The expected output is an exact copy of the lines from the one containing "The height and" to the final line below, minus any pictures.

DATA FOR ANALYSIS below:

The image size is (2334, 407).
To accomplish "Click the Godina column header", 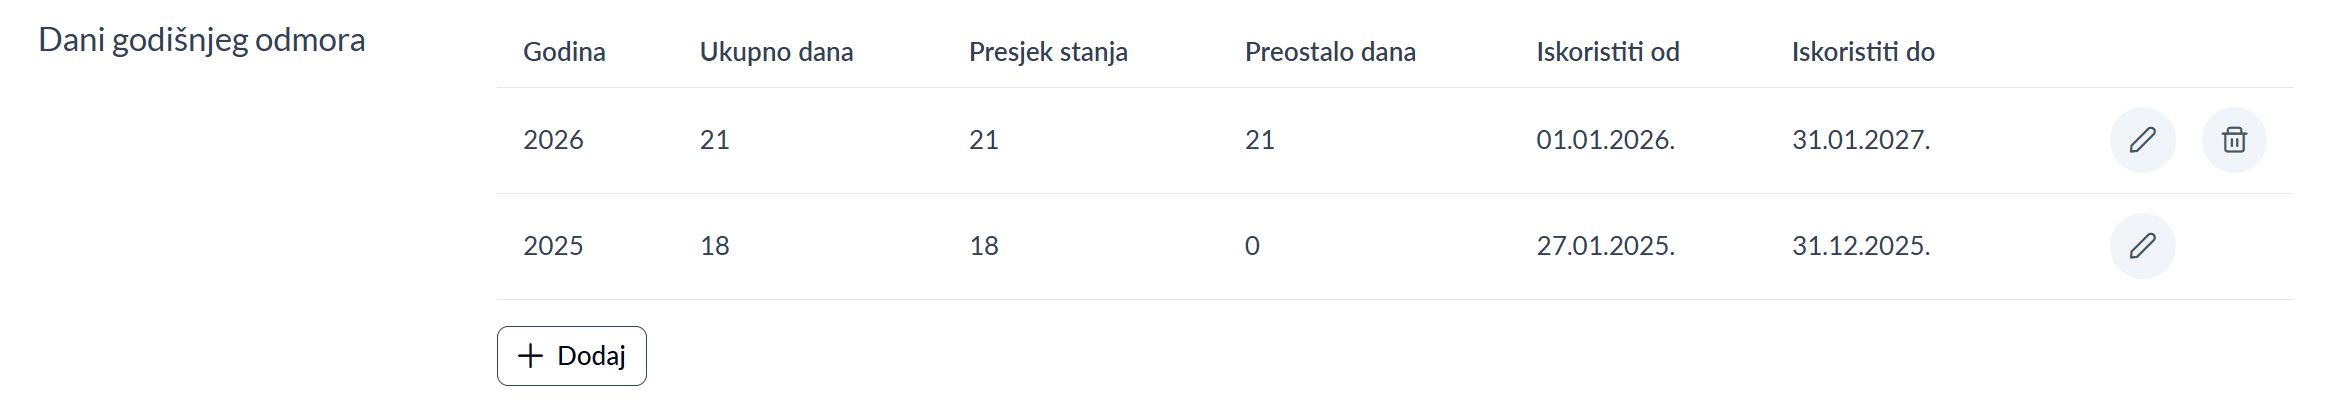I will coord(564,52).
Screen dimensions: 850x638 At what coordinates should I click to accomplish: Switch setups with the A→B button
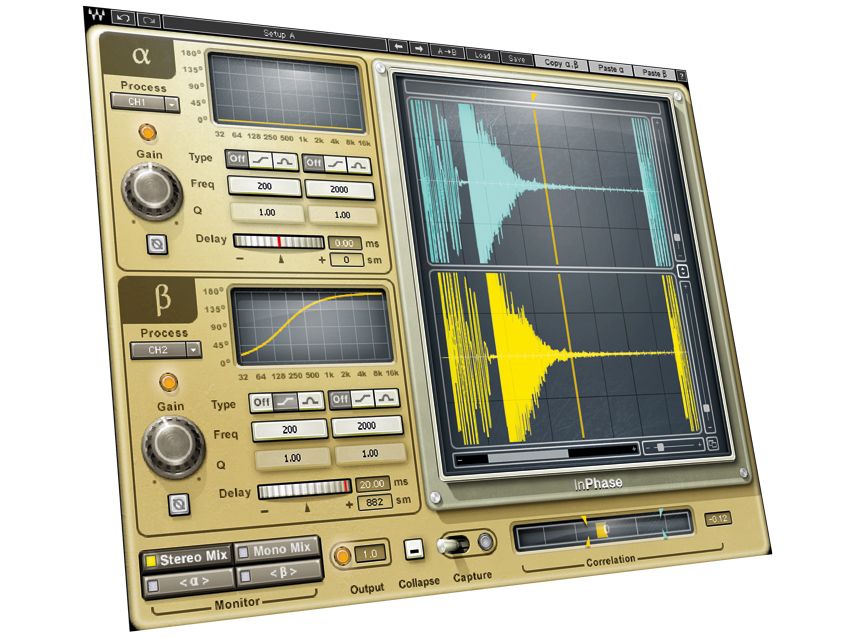click(x=448, y=50)
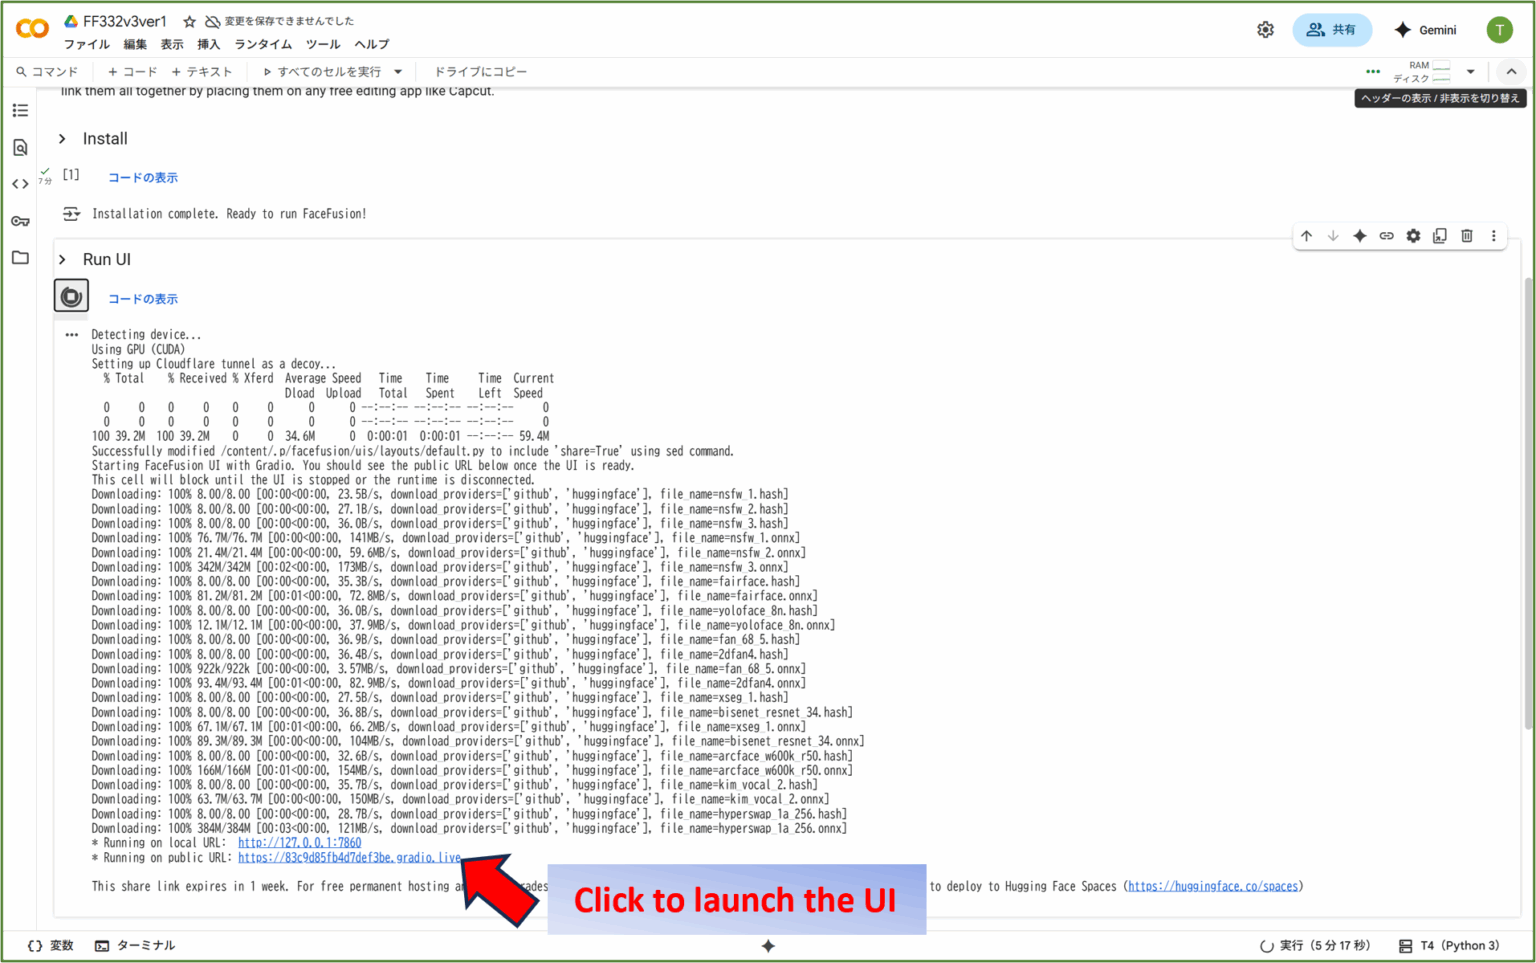
Task: Toggle the Install cell output view
Action: 71,214
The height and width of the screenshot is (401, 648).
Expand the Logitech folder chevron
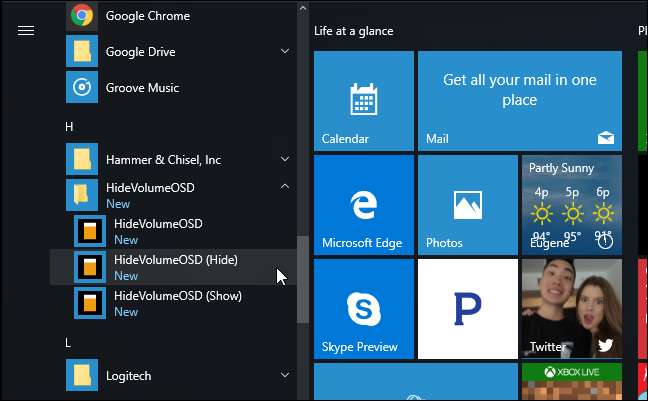click(285, 376)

End of DATA FOR ANALYSIS.

## EXPECTED ANSWER:
The height and width of the screenshot is (401, 648).
Expand the Logitech folder chevron
click(285, 376)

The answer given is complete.